Visit the center’s website at mtsu.edu/cbhssuccess/ for more information.
THE MAN BEHIND THE GIFT
John Floyd started his career in real estate in 1986 at the age of 23. His Murfreesboro company, Ole South Properties, recently completed construction of its 10,000th home and averages building a whopping 650 to 825 homes annually.
In 2008, Floyd was honored as the Nashville Business Journal’s Entrepreneur of the Year. Other professional accolades include being named Tennessee Home Builder of the Year by the Home Builders Association of Tennessee and being recognized by the Tennessee Housing and Development Agency as the Builder of the Year for 2012, ’13, and ’14.
Floyd has consistently parlayed his success in business into an opportunity to give back to the community he lives in. With the creation of the John Floyd Charitable Foundation, well in excess of $1 million in financial, material, and labor support has already been given to various organizations throughout middle Tennessee. For example, in partnership with the Rutherford County Home Builders Association, Floyd recently led an effort to renew the building trades vocational program at Oakland High School, a project designed to replenish the skilled labor workforce in middle Tennessee.
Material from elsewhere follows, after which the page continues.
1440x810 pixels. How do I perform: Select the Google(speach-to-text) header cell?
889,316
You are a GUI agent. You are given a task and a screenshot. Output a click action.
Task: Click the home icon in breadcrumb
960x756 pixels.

Ole South is also actively involved in the Academy of Architecture and Construction at Nashville’s Cane Ridge High School, among numerous other civic organizations.
Floyd said his gift to create the Center for Student Coaching and Success at MTSU represents the organic relationship between the University as an economic driver for the region and the success his company has enjoyed as a provider of affordable housing throughout middle Tennessee.
“It comes around,” Floyd said. “I’m just reinvesting in the community. I’ve done extremely well in this community, and MTSU in many ways represents a lot of my success.”
The close relationship between Floyd and Jubenville also played a crucial role in the development of the gift. According to Floyd, Jubenville helped him “think differently” about the 2008 recession that devastated many home builders.
“We all have challenges, and when you work through those challenges together, it forms a bond,” Floyd explained.
Floyd later attended some of Jubenville’s on-campus classes where he was able to witness the professor’s decidedly out-of-the-box approach to inspiring and developing his students through an emphasis on specific knowledge that will help them get into a career. Once Floyd saw Jubenville had a formula that worked and a proven track record of student success, he said he “got on board.”
“John is in it for the greater good,” Jubenville said. “He likes to see people make an investment in themselves that will pay dividends for the rest of their lives.”